Бибиковъ, поблѣднѣвъ отъ гнѣва, приподнялся въ саняхъ… и хотѣлъ крикнуть: держи!.. но остановился. Раздался выстрѣлъ адъютанта… Всадникъ вскрикнулъ, покачнулся на сѣдлѣ, но усидѣлъ и, пригнувшись на лошади, свистнулъ и исчезъ въ темной ночи. Только снѣгомъ забросало сани.

— Попалъ. Держи! — крикнулъ Кошелевъ.

— Полно! Садись! — глухо вымолвилъ Бибиковъ и задумался.

Чрезъ минуту, уже въѣзжая во дворъ дома, онъ пробормоталъ.

— Да! Кабы мнѣ эдакихъ…

VIII. править

На краю города, близъ озера Кабана, гдѣ уже кончались строенья и шли одни плетни, торчала, повались слегка на бокъ, маленькая избенка; въ окнѣ свѣтился огонекъ. Среди ночи къ этой избушкѣ подскакалъ всадникъ, остановилъ мокрую лошадь и, оглянувшись назадъ, прислушался. Все было тихо, пустынно и морозно, небо было темно и туманно; впереди, съ пустого, замерзшаго озера несся вѣтеръ, сзади, — плетни, заборы, избы и дома безмолвно тянулись и уходили во тьму ночную; кой-гдѣ мерцало три-четыре огонька. Только въ одномъ мѣстѣ надъ городомъ стояло небольшое зарево.

— Вишь, сатану тѣшить освѣтился. Дай срокъ — ты у насъ попляшешь, проборматалъ всадникъ, и, слѣзая осторожно съ лошади, крикнулъ:

— Вавила! Спитъ, лѣшій. Теперь его ножемъ не разбудишь!! Вавила!! Щенокъ!

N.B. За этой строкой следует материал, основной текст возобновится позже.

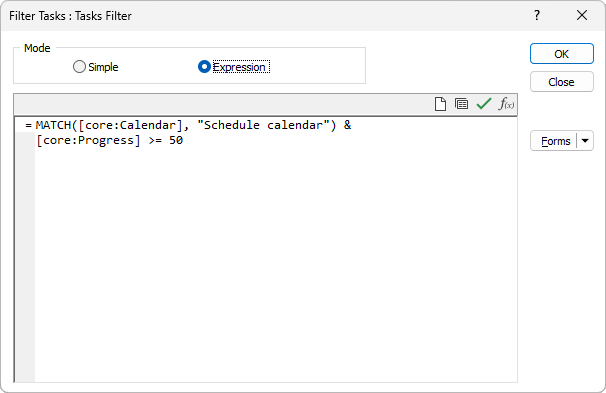Open the f(x) function picker
606x393 pixels.
coord(506,104)
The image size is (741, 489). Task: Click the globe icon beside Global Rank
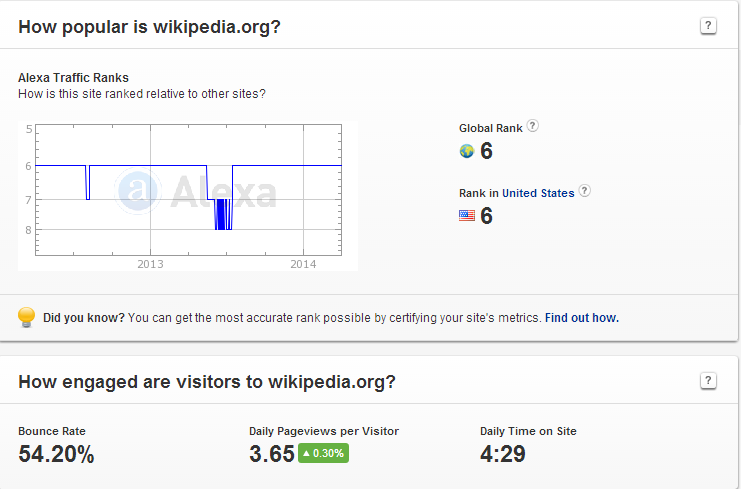[x=466, y=151]
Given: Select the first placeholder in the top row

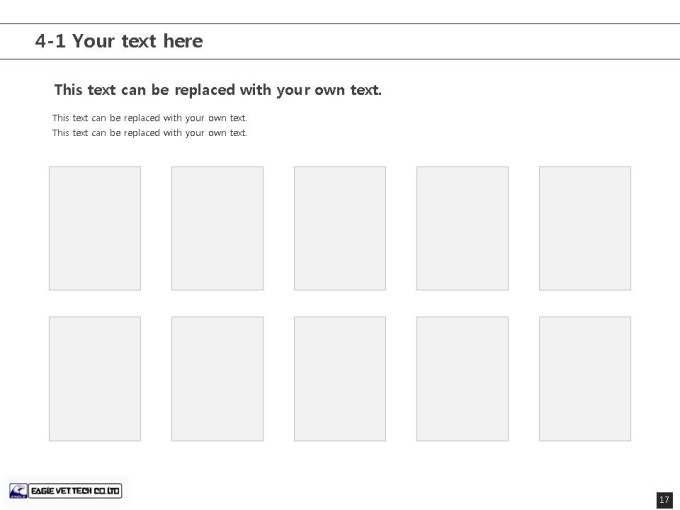Looking at the screenshot, I should 95,228.

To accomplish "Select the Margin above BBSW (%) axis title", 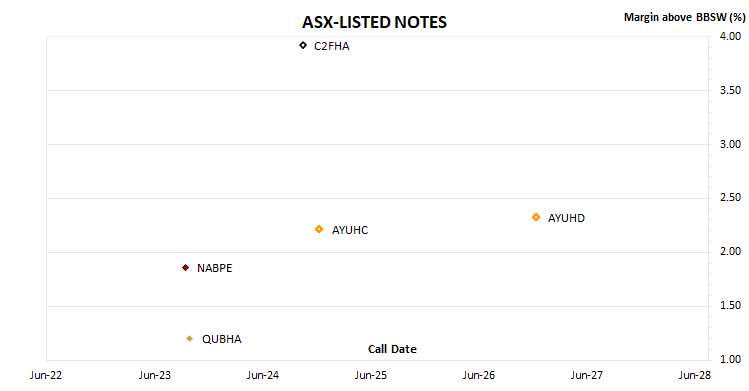I will click(x=685, y=18).
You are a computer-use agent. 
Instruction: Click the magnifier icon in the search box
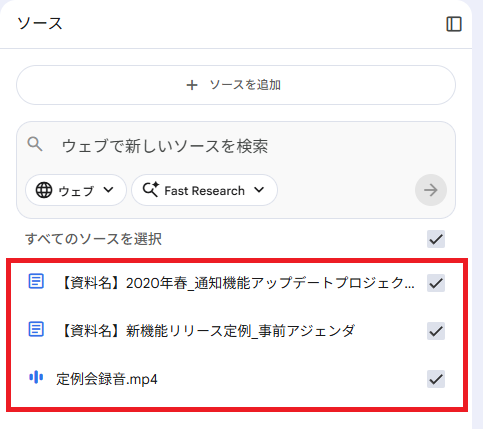click(x=35, y=145)
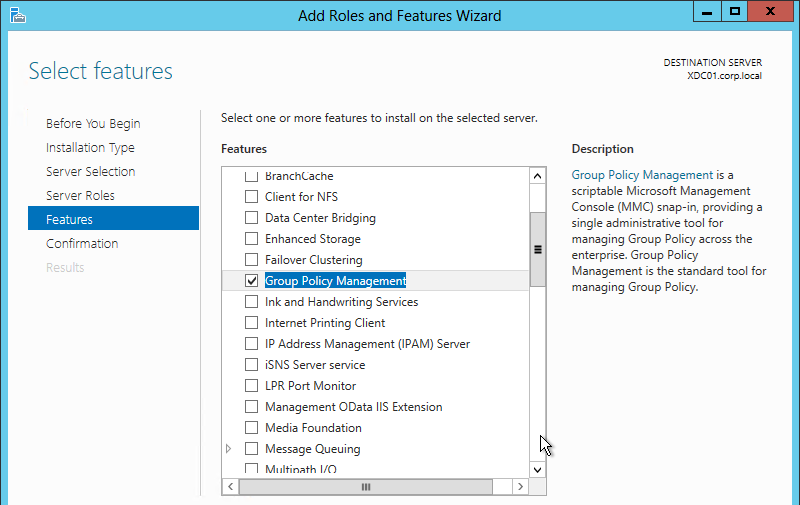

Всадникъ этотъ былъ Елисей Обваловъ, т.-е. Долгополовъ.

Въ избѣ зашевелились, и огромная фигура Вавилы вылѣзла и отворила ворота.

— Готово? Спросилъ онъ, взявъ лошадь и вводя ее во дворъ.

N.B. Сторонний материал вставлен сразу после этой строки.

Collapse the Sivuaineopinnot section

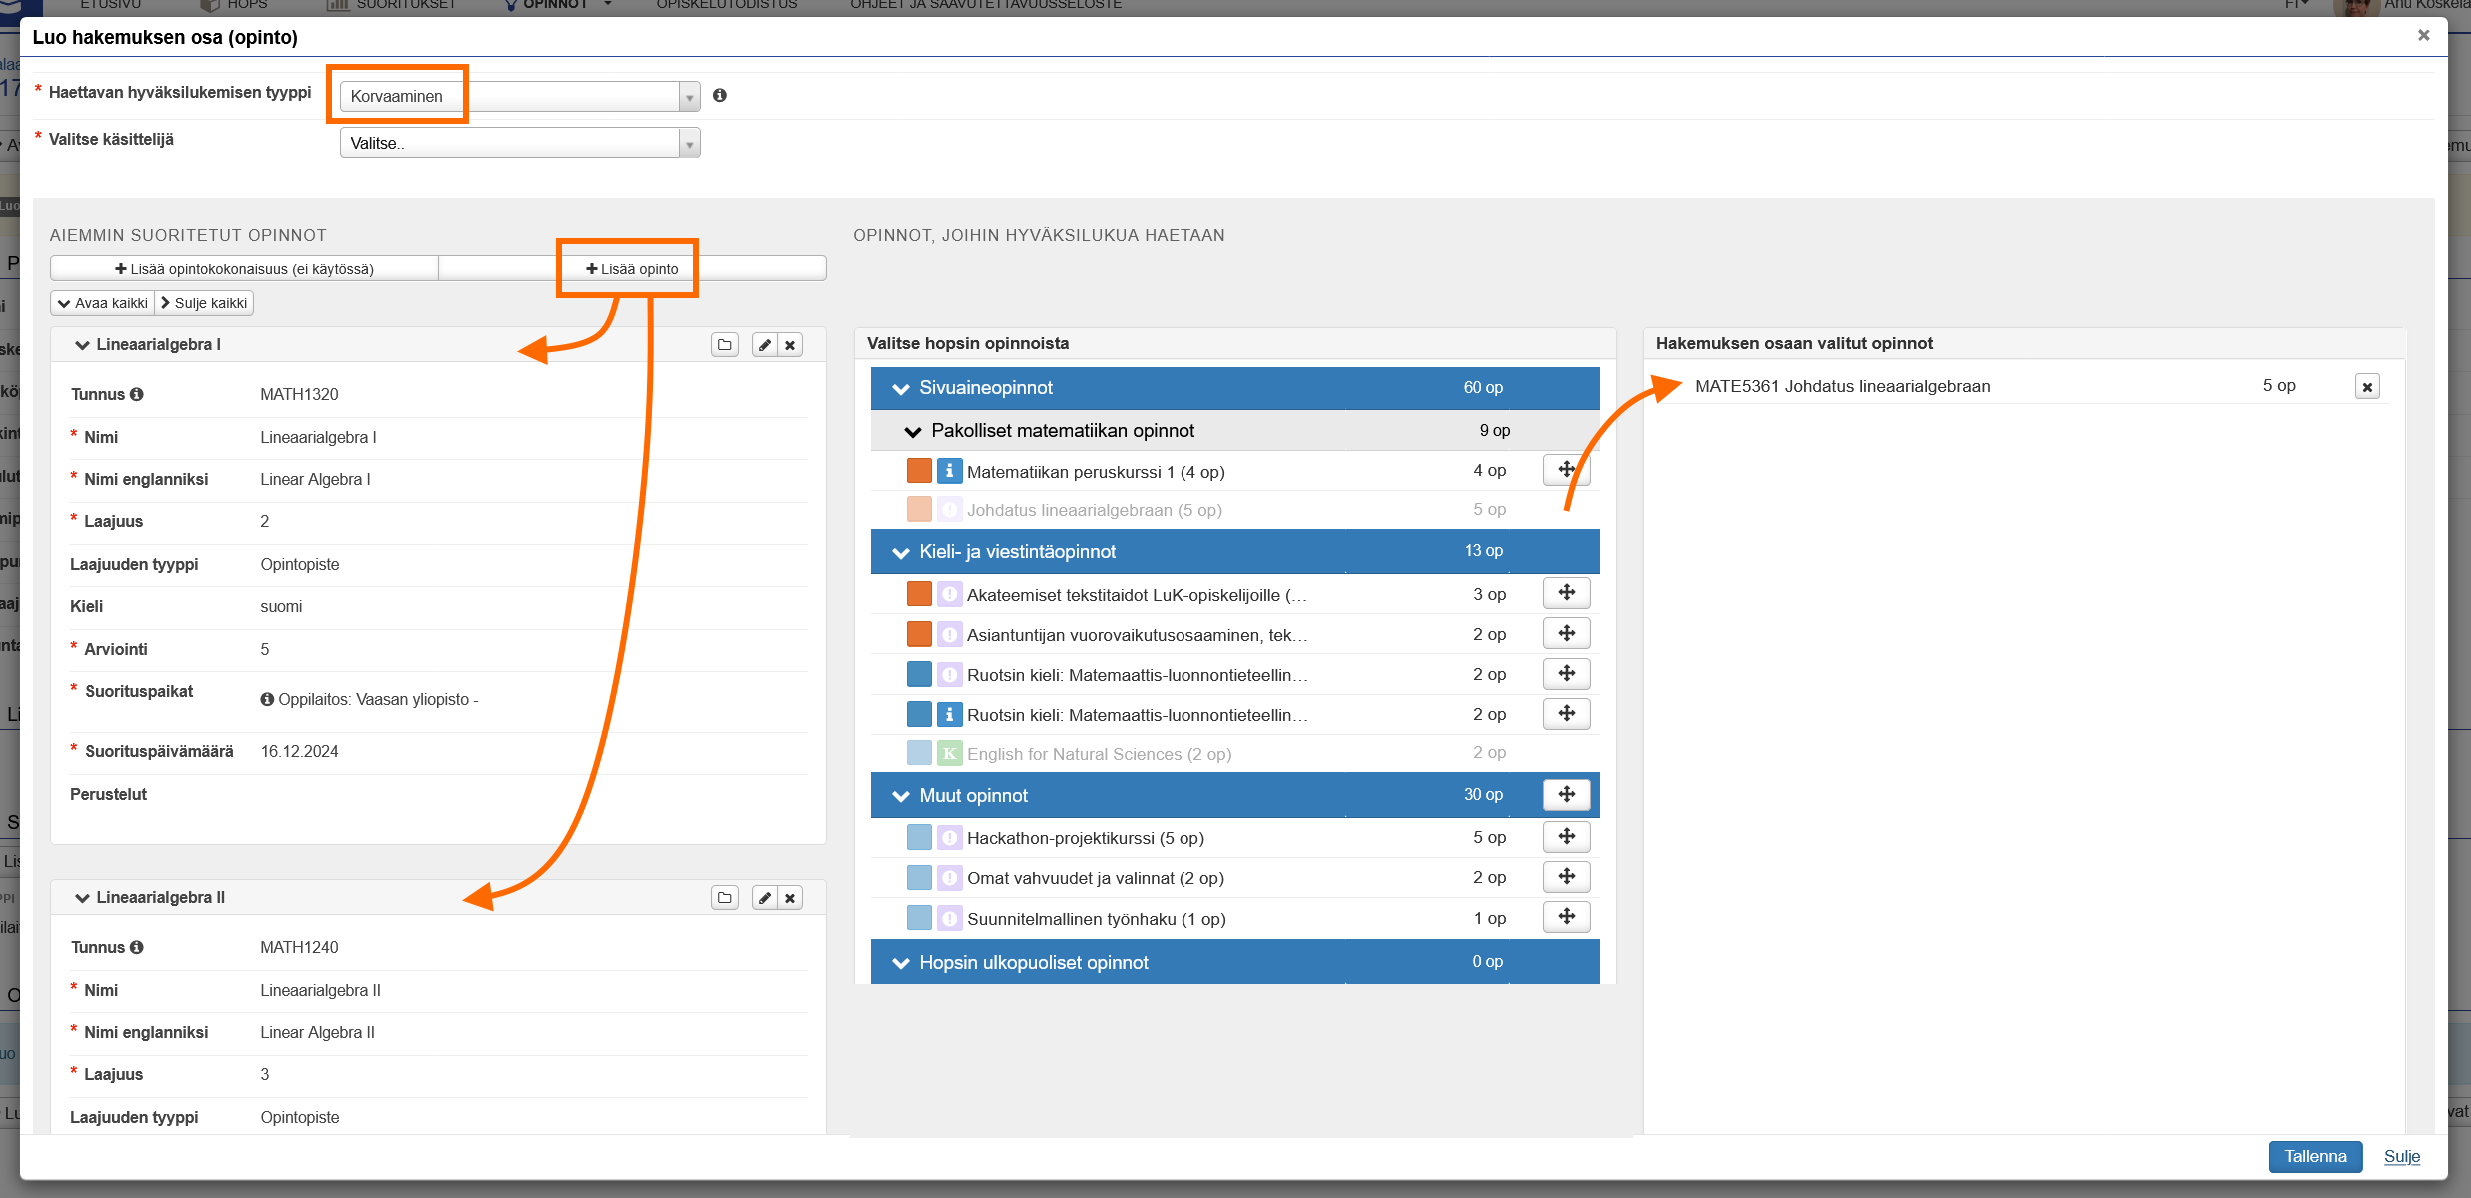click(901, 388)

— Готово, да не даромъ. Зацѣпилъ, сатана. Изъ пистолета дернулъ. Какъ бы не прихворнуть. Въ плечо… Ноетъ.

Они поставили лошадь подъ навѣсъ и вошли въ избу, гдѣ въ углу, подъ полушубкомъ кто-то храпѣлъ на полу.

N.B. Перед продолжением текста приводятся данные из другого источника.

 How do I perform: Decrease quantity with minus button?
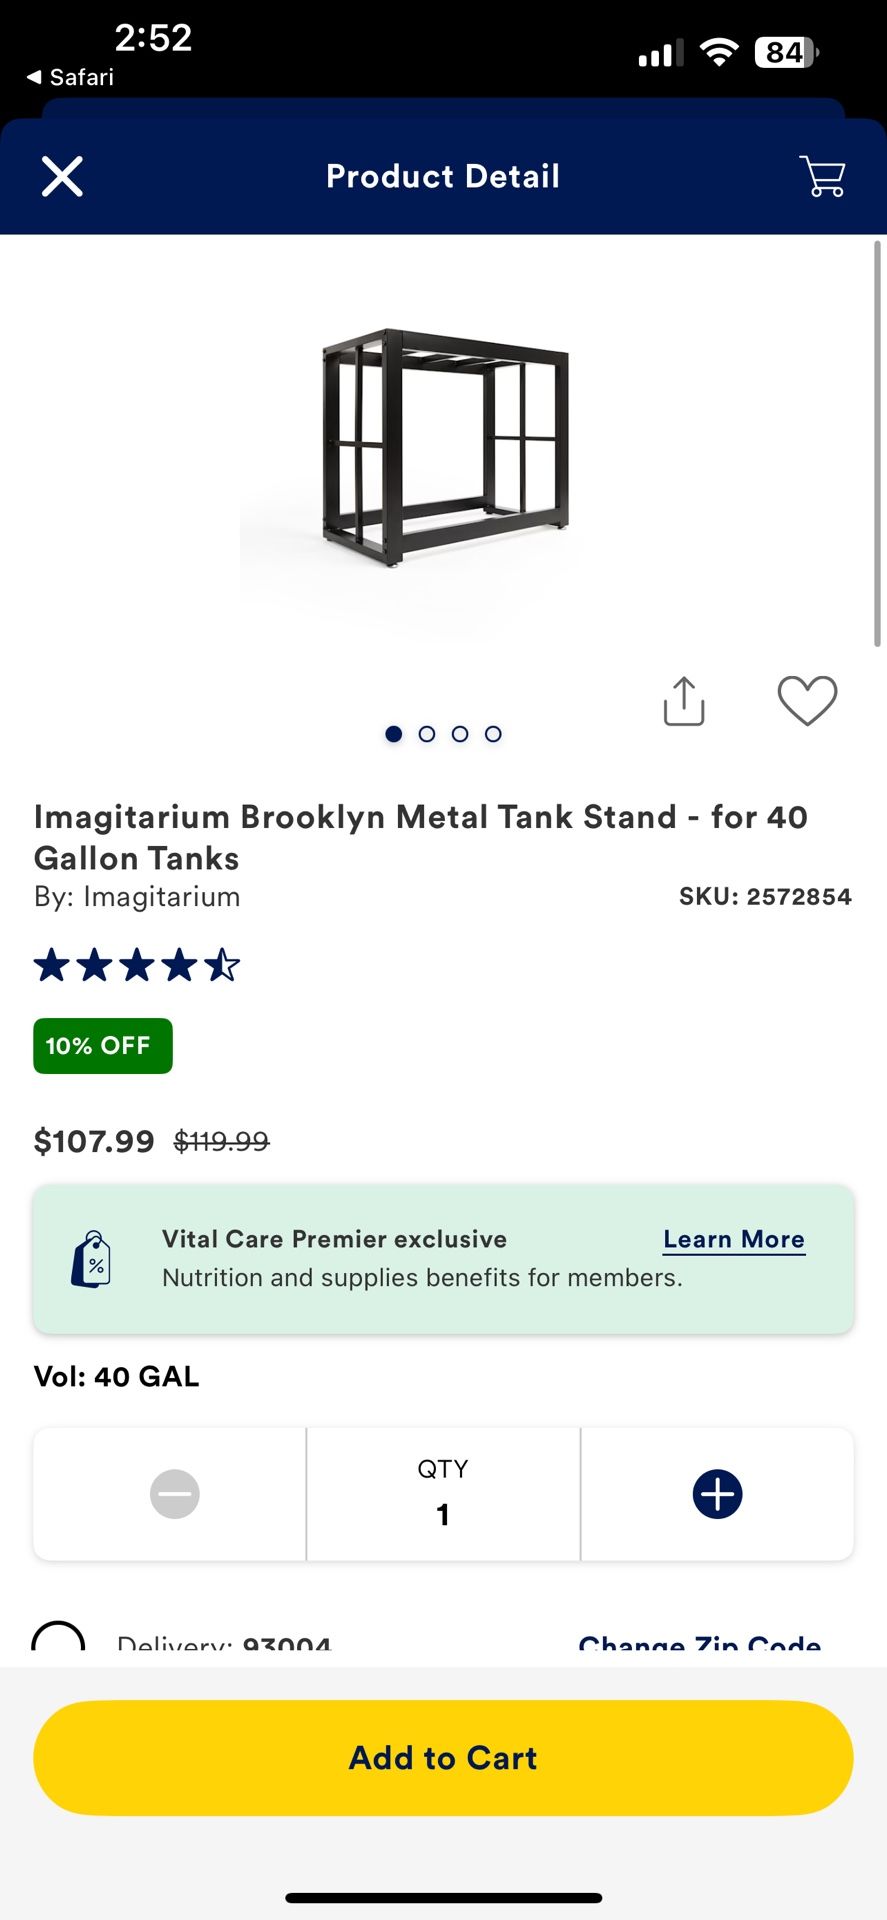click(174, 1494)
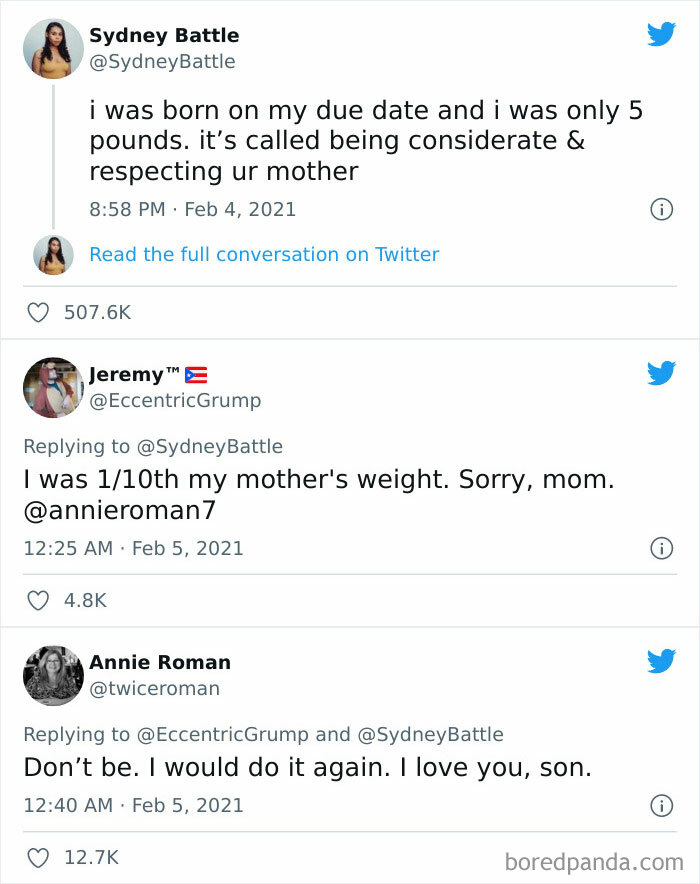Image resolution: width=700 pixels, height=884 pixels.
Task: Click the @twiceroman handle
Action: pos(154,688)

— Ѳедька? Ну что жъ, съ нами ѣдетъ?

— Съ нами. Ушелъ совсѣмъ… Меня тутъ въ грѣхъ ввелъ, Елисей Ануфричъ. Прибѣгъ сюда, да и тащитъ изъ за пазухи рублевъ двѣсти… Захватилъ, должно, у князя. Показалъ. Сосчитали. Ну… А тамъ и залегъ; сопитъ… Я сижу… сижу… тутъ въ сѣнцахъ топоръ. Тихо такъ, безлюдно. Онъ лежитъ, а деньги топырятся въ пазухѣ. Меня и почни лукавый пхать на него съ топоромъ… Тьфу! — И Щенокъ плюнулъ…-- Насилу вѣдь высидѣлъ, Елисей Ануфричъ. Спасибо, ты наѣхалъ, выручилъ. Ей, ей! Вставай, Ѳедька!… Чортъ… Ишь вѣдь…

Ѳедька проснулся, вскочилъ и, заспанный, глупо глядѣлъ на обоихъ.

— Экій вѣдь… Спи вотъ съ деньгами-то почаще! У! Дуракъ! Тьфу! И Щенокъ опять злобно плюнулъ.

Между тѣмъ Обваловъ скинулъ свой кафтанъ и, снявъ съ руки окровавленную рубашку, ощупывалъ плечо.

Вавила и Ѳедька принялись тоже глядѣть. Рана была поверхностная, пуля только скользнула по плечу и изорвала мясо. Боль сильнѣе сказывалась въ ключицѣ и отчасти во всей рукѣ.

— Вишь, сатана… ворчалъ Обваловъ. — Дернула по краю, а ноетъ, братцы, во гдѣ! — И онъ указалъ подъ горло. — Поѣду къ знахарю, а завтра ввечеру быть всѣмъ въ сборѣ, слышишь, въ Агафьиномъ кабакѣ. И Ялаю скажи. Я заѣду и въ путь… Тутъ вѣдь порядки пошли новые. Какъ разъ и въ каменное заведеніе угодишь съ рѣшетчатымъ окошечкомъ. Этотъ генералъ крутой…-- Обваловъ не кончилъ и прислушался… Кто-то бѣжалъ по улицѣ и ударился въ ворота. Обваловъ дунулъ на огонь, и всѣ притихли въ темнотѣ.

— Отворяй! — крикнулъ подъ окномъ задыхавшійся голосъ.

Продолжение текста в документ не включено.